I WAS at first pleased to see a letter about poverty from a reader in Painswick (Ralph Kember in your January 18 issue) and thought to myself it was good that there were some people in that rather expensive area who weren’t selfish Tory voters. That is, of course, until I actually read it!

His letter was prompted by that of Cllr Skeena Rathor (SNJ Jan 4) who raised the awful scandal of the extreme poverty, here in our very midst. However, it was about people on lower incomes being hit by a single error made by SDC (presumably by an employee and which is currently being investigated with the aim of preventing a recurrence).

So this was by no means an intentional policy of the Labour-led council, which he attacked.

I am actually dismayed that the SNJ chose to print it in their usually excellent and informative letters page, instead of one that may have indicated what people could do to help.

There is however absolutely no defence to the horrendous policies the Tory Government have implemented over the last six years. One of the latest, heartless, Tory policies will come into effect this April.

This will hit the sick and disabled, many of whom were previously some of the the Tories’ supposedly favoured “hard working people” but who have been unlucky enough to be hit by accident or illness and now find themselves unable to work and earn a living.

They will in future have to survive on the same amount as Job Seekers’ Allowance (a sum of approx £72 per week), which was originally designed as short-term payments for fit and healthy people who were temporarily out of work.

§ REQUIRED ACTION 1: In the letter about poverty, about how much per week is Job Seekers' Allowance?
§ REQUIRED ACTION 2: List every abbreviation that appears in the letter about poverty.
§ REQUIRED ACTION 3: Continue the letter about poverty from its final sentence.

§ RAW DATA:
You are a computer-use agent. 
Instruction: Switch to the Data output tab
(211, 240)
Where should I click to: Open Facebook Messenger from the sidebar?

§ WRITTEN ANSWER 1: Approximately £72 per week.

§ WRITTEN ANSWER 2: SDC, SNJ, Cllr, Jan, approx

§ WRITTEN ANSWER 3:
This is not a sufficient sum for sick people to live on long term so, as they will not be able to afford sufficient food or heat their homes adequately, they are likely to become even sicker, and their recovery will be delayed if not rendered permanently unattainable.

The reason for this change of policy is the mistaken belief that disabled and chronically ill people, including cancer patients, need the “incentive” of having their benefit cut to get a job.

But as a parliamentary review by crossbench peers and disability charities (based on evidence from ESA recipients, charities, local authorities and health organisations) has indicated, cutting benefit will reduce their ability to take steps into work.

So, it will have the opposite effect and even put more strain on our already over-stretched NHS (that’s yet another disaster this government has created, that I’m also tempted to write about, but which will have to wait for another time).